¿Se ha fijado lo difícil que es encontrar alguien que te diga “Uy, es que a mí las historias de misterio no me gustan”? Aún hoy hay quien intenta hacerlo encajar todo en etiquetas y pierde la oportunidad de sorprenderse, por lo que a menudo puedes coincidir con personas que afirman categóricas que no les interesan ni las historias de terror, ni las comedias románticas ni los vodeviles. En cambio, las tramas en las que hay que descubrir al culpable de un delito suelen atraernos de forma generalizada. Esta temporada teatral se han concentrado unas cuantas, algunas filtradas por el humor: Assassinat a l’Orient Express, La teranyina, Qui és l’assassina?, La función que sale mal… Nuestra afición por el género tiene que ver con algunos de los instintos más primarios que nos definen como espectadores de la vida.
De entrada, asistir en directo a la resolución de un crimen, lo que normalmente va acompañado de ser testigo del hecho en cuestión, apela al famoso efecto mirón. Admitimos de una vez que somos mirones vocacionales. Nos encanta escarbar en la esfera íntima de otras personas, conocer sus secretos más inconfesables, sobre todo si van acompañados de sangre e hígado. En una trama de misterio, se nos ofrece en bandeja la posibilidad de traspasar la cinta policial que suele cerrar el paso a los curiosos, de plantarse frente a ese agente uniformado que, al más puro estilo de un portero de discoteca, nos suelta aquello de “Disuelvan, que aquí no hay nada que ver”, y poder darle una respuesta taxativa: “Pues mire, se equivoca: hoy voy a pasar, porque me han invitado a entrar”. Y quedarnos tan anchos.
Una vez dentro del círculo restringido a los profesionales, los relatos detectivescos canónicos contribuyen a reforzar la sensación de que el caos desatado por un asesinato o un robo acaba tropezando con una respuesta justa. De gente como Sir Arthur Conan Doyle, Agatha Christie y compañía, esperamos que nos perturben con los crímenes que imaginan, pero también que acaben haciéndonos sentir la protección y el orden de una realidad utópica en la que tal harás, tal encontrarás. Esta seguridad no la encontramos tanto en el género negro, más turbio y realista a la hora de analizar las miserias de la sociedad, o en las historias contemporáneas con finales infelices (aquí tendríamos el alud de series basadas en hechos reales, los true crime).
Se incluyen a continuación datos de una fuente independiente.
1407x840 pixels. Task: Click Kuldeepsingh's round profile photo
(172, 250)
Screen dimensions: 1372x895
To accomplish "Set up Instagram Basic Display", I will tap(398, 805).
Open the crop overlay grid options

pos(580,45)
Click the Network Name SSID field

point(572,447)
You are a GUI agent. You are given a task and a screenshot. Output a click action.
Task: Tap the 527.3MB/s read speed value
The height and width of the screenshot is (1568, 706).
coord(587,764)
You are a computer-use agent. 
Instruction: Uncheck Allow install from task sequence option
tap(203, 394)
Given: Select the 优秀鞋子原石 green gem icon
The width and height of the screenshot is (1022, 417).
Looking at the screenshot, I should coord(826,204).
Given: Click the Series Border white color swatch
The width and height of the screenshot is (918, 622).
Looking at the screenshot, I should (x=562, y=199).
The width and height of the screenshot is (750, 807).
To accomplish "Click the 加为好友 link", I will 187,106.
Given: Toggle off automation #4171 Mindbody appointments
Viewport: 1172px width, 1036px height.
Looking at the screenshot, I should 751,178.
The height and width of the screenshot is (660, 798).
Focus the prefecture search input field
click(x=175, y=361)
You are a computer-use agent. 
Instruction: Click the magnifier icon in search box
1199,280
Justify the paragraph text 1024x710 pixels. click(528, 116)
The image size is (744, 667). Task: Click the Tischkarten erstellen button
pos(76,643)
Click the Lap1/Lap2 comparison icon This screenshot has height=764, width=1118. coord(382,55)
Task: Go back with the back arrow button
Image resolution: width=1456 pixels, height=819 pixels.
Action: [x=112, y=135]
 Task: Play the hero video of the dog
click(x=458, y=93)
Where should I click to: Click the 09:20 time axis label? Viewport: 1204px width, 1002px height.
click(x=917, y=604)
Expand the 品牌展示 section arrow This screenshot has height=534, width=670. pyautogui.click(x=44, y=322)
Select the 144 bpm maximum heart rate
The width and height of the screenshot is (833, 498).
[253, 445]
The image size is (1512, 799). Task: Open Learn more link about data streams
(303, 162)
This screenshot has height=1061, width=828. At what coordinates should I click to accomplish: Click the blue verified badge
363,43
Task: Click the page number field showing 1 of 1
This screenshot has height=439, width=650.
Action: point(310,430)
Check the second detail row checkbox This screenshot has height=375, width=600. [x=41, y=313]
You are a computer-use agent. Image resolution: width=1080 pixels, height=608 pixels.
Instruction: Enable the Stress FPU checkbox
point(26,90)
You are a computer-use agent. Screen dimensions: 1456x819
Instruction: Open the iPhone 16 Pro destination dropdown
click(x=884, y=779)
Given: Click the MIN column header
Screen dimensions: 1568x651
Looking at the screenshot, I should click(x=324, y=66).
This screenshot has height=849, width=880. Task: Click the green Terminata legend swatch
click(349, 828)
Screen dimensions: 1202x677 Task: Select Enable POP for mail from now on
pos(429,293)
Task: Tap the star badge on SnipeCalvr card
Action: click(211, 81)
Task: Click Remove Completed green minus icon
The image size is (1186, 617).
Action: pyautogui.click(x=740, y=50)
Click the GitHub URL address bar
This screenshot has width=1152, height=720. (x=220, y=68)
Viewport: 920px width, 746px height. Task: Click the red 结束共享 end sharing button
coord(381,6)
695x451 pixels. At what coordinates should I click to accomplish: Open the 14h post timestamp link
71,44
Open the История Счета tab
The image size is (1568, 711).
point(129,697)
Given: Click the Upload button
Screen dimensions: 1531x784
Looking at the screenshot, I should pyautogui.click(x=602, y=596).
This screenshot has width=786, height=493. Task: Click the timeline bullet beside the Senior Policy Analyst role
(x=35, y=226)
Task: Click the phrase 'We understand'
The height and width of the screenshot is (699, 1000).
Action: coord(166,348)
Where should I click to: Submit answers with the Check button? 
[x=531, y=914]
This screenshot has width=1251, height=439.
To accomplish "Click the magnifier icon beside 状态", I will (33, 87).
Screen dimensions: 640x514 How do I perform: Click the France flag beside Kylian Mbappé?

Pero si nos mantenemos en el molde de la ficción clásica, confiamos en que al final todos los sospechosos se reunirán en el salón de té, o en el vagón restaurante, y escucharán pacientemente mientras el Hercules Poirot de turno va despejando los hechos metódicamente hasta señalar el culpable con dicho acusador. Esto cuando no es lo mismo culpable, que se esperaba picando unas galletas saladas, quien acaba exponiendo su plan en una especie de charla TED malévola, preludio de la entrada en el calabozo. El cotilleo y la necesidad de orden son dos instintos que algunas obras que tenemos en cartelera esta temporada satisfacen con creces. He aquí por qué nos gustan tanto. Aquí sí que no hay misterio alguno.